### [EXERCISE DIRECTIONS]
Each entry needs to be duplicated exactly.

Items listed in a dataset
┏━━

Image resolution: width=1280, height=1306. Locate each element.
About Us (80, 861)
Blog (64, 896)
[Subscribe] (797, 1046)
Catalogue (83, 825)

┗━━

### [EXERCISE OUTPUT]
Image resolution: width=1280, height=1306. Locate each element.
About Us (80, 861)
Blog (64, 896)
[Subscribe] (797, 1046)
Catalogue (83, 825)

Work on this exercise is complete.